Wednesday, January 28, 2009
Tuesday, January 27, 2009
John Updike 1932 - 2009
Endowed with an art student’s pictorial imagination, a journalist’s sociological eye and a poet’s gift for metaphor, John Updike — who died on Tuesday at 76 — was arguably this country’s one true all-around man of letters. He moved fluently from fiction to criticism, from light verse to short stories to the long-distance form of the novel: a literary decathlete in our age of electronic distraction and willful specialization, Victorian in his industriousness and almost blogger-like in his determination to turn every scrap of knowledge and experience into words.
It is as a novelist who opened a big picture window on the American middle class in the second half of the 20th century, however, that he will be best remembered. In his most resonant work, Mr. Updike gave “the mundane its beautiful due,” as he once put it, memorializing the everyday mysteries of love and faith and domesticity with extraordinary nuance and precision. In Kodachrome-sharp snapshots, he gave us the 50’s and early 60’s of suburban adultery, big cars and wide lawns, radios and hi-fi sets, and he charted the changing landscape of America in the 70’s and 80’s, as malls and subdivisions swallowed up small towns and sexual and social mores underwent a bewildering metamorphosis.
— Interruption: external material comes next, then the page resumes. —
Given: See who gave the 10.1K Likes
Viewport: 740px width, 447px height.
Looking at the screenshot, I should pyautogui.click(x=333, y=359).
Mr. Updike’s four keenly observed Rabbit novels (“Rabbit, Run,” 1960; “Rabbit Redux,” 1971; “Rabbit Is Rich,” 1981; and “Rabbit at Rest,” 1990) chronicled the adventures of one Harry Rabbit Angstrom — high school basketball star turned car salesman, householder and errant husband — and his efforts to cope with the seismic public changes (from feminism to the counterculture to antiwar protests) that rattled his cozy nest. Harry, who self-importantly compared his own fall from grace to this country’s waning power on the global stage, his business woes to the national deficit, was both a representative American of his generation and a kind of scientific specimen — an index to the human species and its propensity for doubt and narcissism and self immolation.
He wrote about the mundane, and underneath his pen it became spectacular.
“I would write ads for deodorants or labels for catsup bottles, if I had to,” he told The Paris Review in 1967. “The miracle of turning inklings into thoughts and thoughts into words and words into metal and print and ink never palls for me.”
His essays and criticism alone filled more than a dozen volumes, and ranged from “Golf Dreams: Writings on Art” (1996) to “Just Looking: Essays on Art” (1989) and “Still Looking: Essays on American Art” (2005) to “Self-Consciousness: Memoirs” (1989) to his famous piece on the baseball star Ted Williams’s last game, “Hub Fans Bid Kid Adieu” (1977), which first appeared in The New Yorker on Oct. 22, 1960.
While his vast output of poetry tended toward light verse, in “Midpoint and Other Poems” (1969), the title work undertakes a self-examination at age 35, comically combining a homage to past great poets, autobiography and experimental typography in what the author called “a joke on the antique genre of the long poem.”
The poem concludes:
Born laughing, I’ve believed in the absurd,
Which brought me this far; henceforth, if I can,
I must impersonate a serious man.
As his fiction matured, Mr. Updike’s prose grew leaner and more muscular, and his novels waxed more exotic in form, locale and subject matter, especially in “The Coup” (1978), set in an imaginary African country; “Brazil” (1994), a venture in magic realism; “Toward the End of Time” (1997), whose story occurs in 2020, following a war between the United States and China; “Gertrude and Claudius” (2000), about Hamlet’s mother and uncle, and “The Terrorist” (2006), a fictional study of a convert to Islam who tries to blow up the Lincoln Tunnel.
Godspeed to one of the great American authors.